Avaliando a polarização, Maduro havia dito que a Venezuela corria o risco de enfrentar uma “guerra civil”. Foi um sinal de que as eleições estavam antecipadamente expondo um movimento da oposição apoiado pelos Estados Unidos, aliados europeus e governos latino-americanos. As pressões externas para que houvesse uma vigilância internacional sobre o processo eleitoral indicavam que o imperialismo agiria como um interventor autorizado pelo próprio governo venezuelano.
Em outubro de 2023, se estabeleceu o acordo de Barbados de realização das eleições sob a inspeção externa, no sentido de dar à oposição condições de livre movimentação. Em troca, os Estados Unidos começariam a suspender as sanções econômicas à Venezuela. O Brasil participou ativamente para que se assinasse o acordo de Barbados. Como se vê, se tratou de uma chantagem dos Estados Unidos para determinar o curso da disputa eleitoral que ocorreria nove meses depois.
Houve a tentativa de reverter a proibição da candidatura de Maria Corina Machado, que se destacou desde a época de Hugo Chávez por conspirar contra o nacionalismo que protagonizava estatizações, principalmente do petróleo e fontes de matérias-primas.
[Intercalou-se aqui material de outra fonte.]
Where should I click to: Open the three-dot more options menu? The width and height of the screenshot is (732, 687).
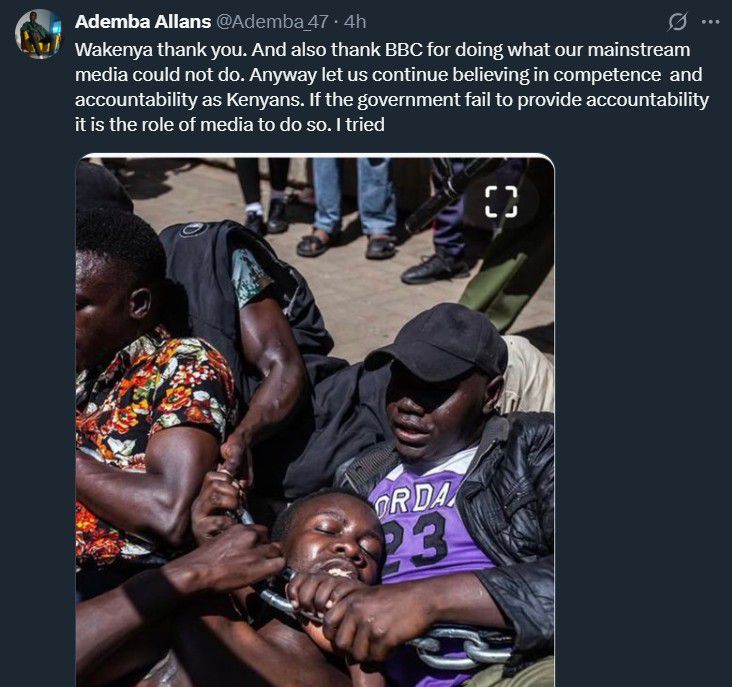point(711,21)
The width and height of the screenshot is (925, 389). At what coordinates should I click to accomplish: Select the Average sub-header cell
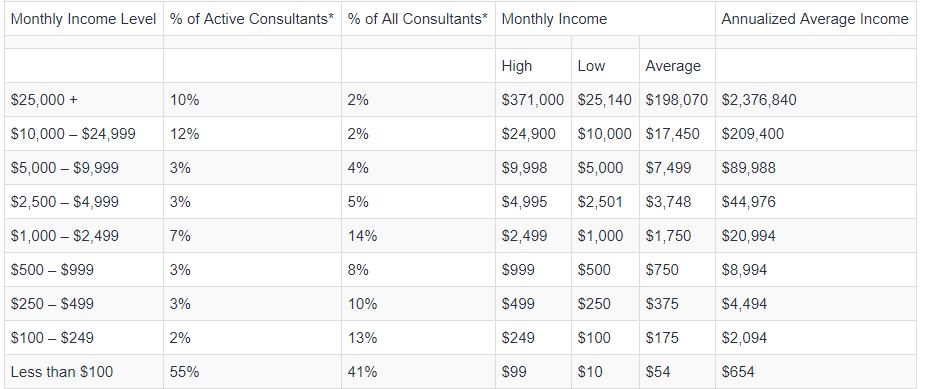point(677,66)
Corina Machado, filha de um empresário do aço, foi à procura de George W. Bush, no passado, para receber apoio e assim potenciar a posição pró-imperialista de setores da burguesia venezuelana. Esteve em constante conspiração para derrubar o chavismo.
Nas presentes eleição, não conseguiu se livrar do impedimento, de forma que colocou como seu substituto o ex-diplomata Edmundo González. Devido à enorme crise econômica do país, em grande medida alimentada pelo cerco econômico imposto pelos Estados Unidos, que afetou duramente a grande maioria da população, a oposição liderada por Corina Machado esperava, desta vez, retirar da presidência Maduro por meio das eleições.
O acordo de Barbados tão somente serviria para o imperialismo e seus serviçais da América Latina intervirem sob a máscara da legitimidade “democrática”. À medida que se estabeleceu a polarização, Maduro impediu a presença dos fiscais da União Europeia e de determinados países da Organização dos Estados Americanos (OEA). Esses antecedentes indicavam que as eleições concluiriam sem que as partes pudessem se comportar como bons adversários nas entranhas da política burguesa.
O anúncio da vitória de Maduro por 51,2% dos votos diante dos 44% de Edmundo González deu curso à crise política que se instalou anos a fio, ou seja, desde que Hugo Chávez passou a ocupar o poder. A oposição pró-imperialista realizou inúmeras tentativas de arrancar o chavismo do poder do Estado, inclusive recorrendo a tentativas de golpes apoiadas pelos Estados Unidos. Chegou-se ao ponto de inventar um governo paralelo, em 2019, sob a figura do aventureiro Juan Guaidó. A fusão entre o ideário chavista e os militares constituiu uma força política e institucional que impossibilitou as tentativas da oposição de retomar o poder do Estado.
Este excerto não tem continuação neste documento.